TASK DIRECTIONS: Output the whole listing exactly, except for the pictures in it.

┏━━

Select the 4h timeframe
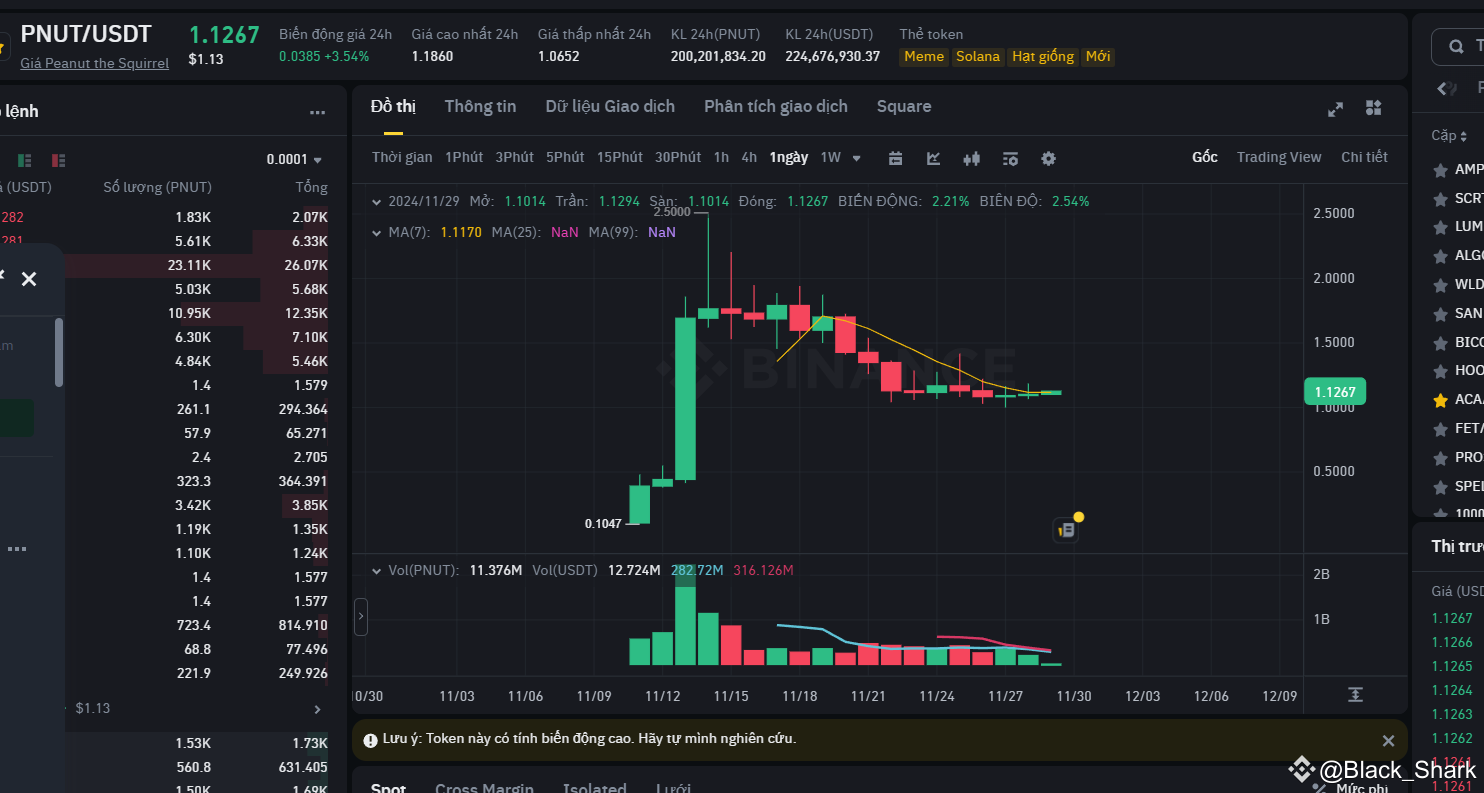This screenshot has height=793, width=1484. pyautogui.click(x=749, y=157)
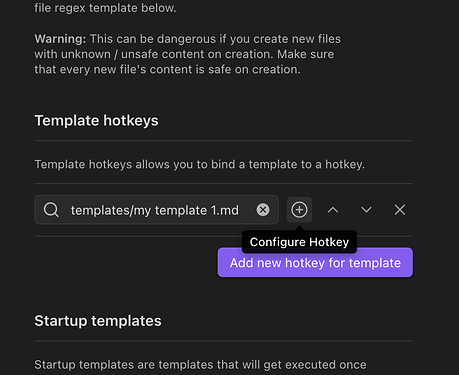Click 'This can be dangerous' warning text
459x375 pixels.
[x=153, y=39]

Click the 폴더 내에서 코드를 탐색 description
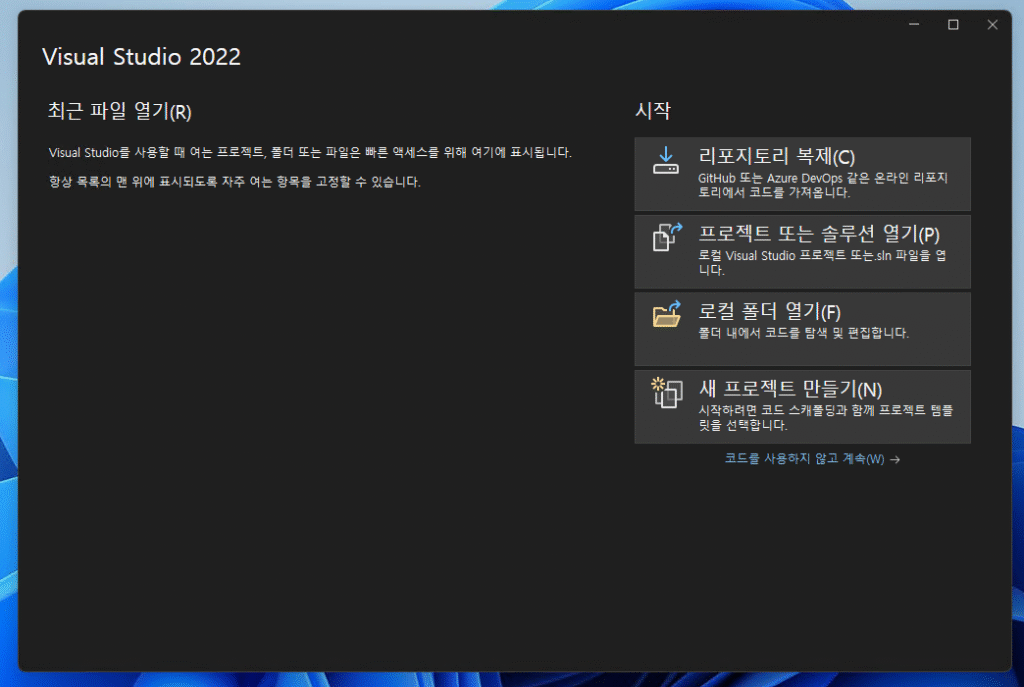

┗━━

RESPONSE:
Select the 4h timeframe
This screenshot has height=793, width=1484. pyautogui.click(x=749, y=157)
Click 'This can be dangerous' warning text
459x375 pixels.
[x=153, y=39]

Click the 폴더 내에서 코드를 탐색 description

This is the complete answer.